Bases: GenericPositionMatrix

Class for the support of frequency calculations on the Position Matrix.

normalize(pseudocounts=None)

Create and return a position-weight matrix by normalizing the counts matrix.

If pseudocounts is None (default), no pseudocounts are added to the counts.

If pseudocounts is a number, it is added to the counts before calculating the position-weight matrix.

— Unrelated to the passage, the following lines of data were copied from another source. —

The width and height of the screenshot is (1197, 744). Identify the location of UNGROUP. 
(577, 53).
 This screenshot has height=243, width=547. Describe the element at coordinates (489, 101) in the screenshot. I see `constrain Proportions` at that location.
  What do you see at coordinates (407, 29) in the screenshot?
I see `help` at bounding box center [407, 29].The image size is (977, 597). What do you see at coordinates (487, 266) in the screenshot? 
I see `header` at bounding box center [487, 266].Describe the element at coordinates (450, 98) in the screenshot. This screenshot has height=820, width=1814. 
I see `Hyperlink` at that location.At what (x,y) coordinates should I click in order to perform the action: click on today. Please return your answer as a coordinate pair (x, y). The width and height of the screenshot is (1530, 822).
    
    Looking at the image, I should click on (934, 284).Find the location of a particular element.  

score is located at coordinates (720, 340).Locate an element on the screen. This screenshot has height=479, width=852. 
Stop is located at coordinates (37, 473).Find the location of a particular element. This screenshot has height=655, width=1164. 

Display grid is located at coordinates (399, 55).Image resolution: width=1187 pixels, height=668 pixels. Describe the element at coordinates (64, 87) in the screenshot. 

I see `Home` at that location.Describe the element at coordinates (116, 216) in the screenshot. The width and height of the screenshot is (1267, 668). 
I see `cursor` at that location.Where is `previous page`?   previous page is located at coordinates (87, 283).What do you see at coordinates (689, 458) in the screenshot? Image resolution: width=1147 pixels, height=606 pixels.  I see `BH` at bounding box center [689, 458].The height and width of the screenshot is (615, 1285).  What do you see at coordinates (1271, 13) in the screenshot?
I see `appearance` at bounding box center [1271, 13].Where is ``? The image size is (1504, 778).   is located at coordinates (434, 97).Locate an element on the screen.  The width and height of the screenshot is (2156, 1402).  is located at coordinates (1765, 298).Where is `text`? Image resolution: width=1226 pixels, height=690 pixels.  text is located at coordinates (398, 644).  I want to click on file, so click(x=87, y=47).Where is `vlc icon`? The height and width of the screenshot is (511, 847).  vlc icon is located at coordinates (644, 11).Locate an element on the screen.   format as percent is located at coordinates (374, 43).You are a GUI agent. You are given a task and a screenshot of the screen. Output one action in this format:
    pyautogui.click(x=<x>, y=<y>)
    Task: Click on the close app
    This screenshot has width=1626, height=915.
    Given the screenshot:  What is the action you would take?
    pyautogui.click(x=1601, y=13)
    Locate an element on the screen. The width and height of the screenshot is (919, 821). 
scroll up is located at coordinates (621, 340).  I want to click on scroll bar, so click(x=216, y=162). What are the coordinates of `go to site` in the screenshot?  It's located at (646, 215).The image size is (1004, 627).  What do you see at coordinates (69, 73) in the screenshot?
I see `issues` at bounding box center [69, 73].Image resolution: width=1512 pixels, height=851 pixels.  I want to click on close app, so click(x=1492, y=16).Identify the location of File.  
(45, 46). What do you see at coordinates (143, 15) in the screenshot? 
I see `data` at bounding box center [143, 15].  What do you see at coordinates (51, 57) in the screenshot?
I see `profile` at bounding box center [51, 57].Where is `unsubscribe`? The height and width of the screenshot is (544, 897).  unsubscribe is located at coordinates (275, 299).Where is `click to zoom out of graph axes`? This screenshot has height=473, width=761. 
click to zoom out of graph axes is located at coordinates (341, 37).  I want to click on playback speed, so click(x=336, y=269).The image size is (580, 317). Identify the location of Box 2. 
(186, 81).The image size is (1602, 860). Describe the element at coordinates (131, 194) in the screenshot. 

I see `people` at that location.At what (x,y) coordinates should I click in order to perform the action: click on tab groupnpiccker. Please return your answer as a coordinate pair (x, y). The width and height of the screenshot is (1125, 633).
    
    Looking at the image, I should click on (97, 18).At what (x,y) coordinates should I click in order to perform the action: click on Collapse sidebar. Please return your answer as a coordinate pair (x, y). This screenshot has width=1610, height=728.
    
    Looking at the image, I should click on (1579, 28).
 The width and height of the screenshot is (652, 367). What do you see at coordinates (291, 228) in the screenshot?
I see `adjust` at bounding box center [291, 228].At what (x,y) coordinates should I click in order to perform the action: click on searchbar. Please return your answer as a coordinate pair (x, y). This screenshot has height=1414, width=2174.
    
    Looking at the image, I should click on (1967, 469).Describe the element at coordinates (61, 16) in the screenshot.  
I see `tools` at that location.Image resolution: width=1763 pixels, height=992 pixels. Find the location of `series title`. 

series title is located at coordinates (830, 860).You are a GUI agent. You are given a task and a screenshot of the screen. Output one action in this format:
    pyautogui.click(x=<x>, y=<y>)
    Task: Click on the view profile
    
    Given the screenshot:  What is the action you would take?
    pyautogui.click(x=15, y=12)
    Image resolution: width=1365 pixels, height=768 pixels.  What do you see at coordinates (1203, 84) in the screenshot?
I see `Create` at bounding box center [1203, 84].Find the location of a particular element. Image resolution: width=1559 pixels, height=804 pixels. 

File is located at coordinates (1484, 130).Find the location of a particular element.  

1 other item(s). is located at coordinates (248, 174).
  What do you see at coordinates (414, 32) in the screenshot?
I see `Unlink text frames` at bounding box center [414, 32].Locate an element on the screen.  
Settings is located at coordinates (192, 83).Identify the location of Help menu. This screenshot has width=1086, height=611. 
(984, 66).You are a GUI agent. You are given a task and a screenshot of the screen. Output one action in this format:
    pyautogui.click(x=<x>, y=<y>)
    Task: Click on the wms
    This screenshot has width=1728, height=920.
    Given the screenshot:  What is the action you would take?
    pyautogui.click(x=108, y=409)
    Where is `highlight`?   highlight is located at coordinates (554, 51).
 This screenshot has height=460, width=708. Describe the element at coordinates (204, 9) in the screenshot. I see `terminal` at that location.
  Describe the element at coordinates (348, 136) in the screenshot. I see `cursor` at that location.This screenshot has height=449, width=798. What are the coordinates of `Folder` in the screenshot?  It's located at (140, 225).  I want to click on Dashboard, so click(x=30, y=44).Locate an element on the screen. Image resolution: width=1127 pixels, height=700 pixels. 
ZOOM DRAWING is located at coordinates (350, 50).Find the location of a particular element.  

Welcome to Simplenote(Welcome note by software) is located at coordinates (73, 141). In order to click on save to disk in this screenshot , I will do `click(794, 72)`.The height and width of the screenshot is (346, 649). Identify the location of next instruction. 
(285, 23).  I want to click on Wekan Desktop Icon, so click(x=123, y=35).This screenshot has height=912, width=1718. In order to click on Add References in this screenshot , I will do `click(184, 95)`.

Alternatively, the pseudocounts can be a dictionary with a key for each letter in the alphabet associated with the motif.

__annotations__ = {}

class Bio.motifs.matrix.PositionWeightMatrix(alphabet, counts)

Bases: GenericPositionMatrix

Class for the support of weight calculations on the Position Matrix.

__init__(alphabet, counts): Initialize the class.

log_odds(background=None)

Return the Position-Specific Scoring Matrix.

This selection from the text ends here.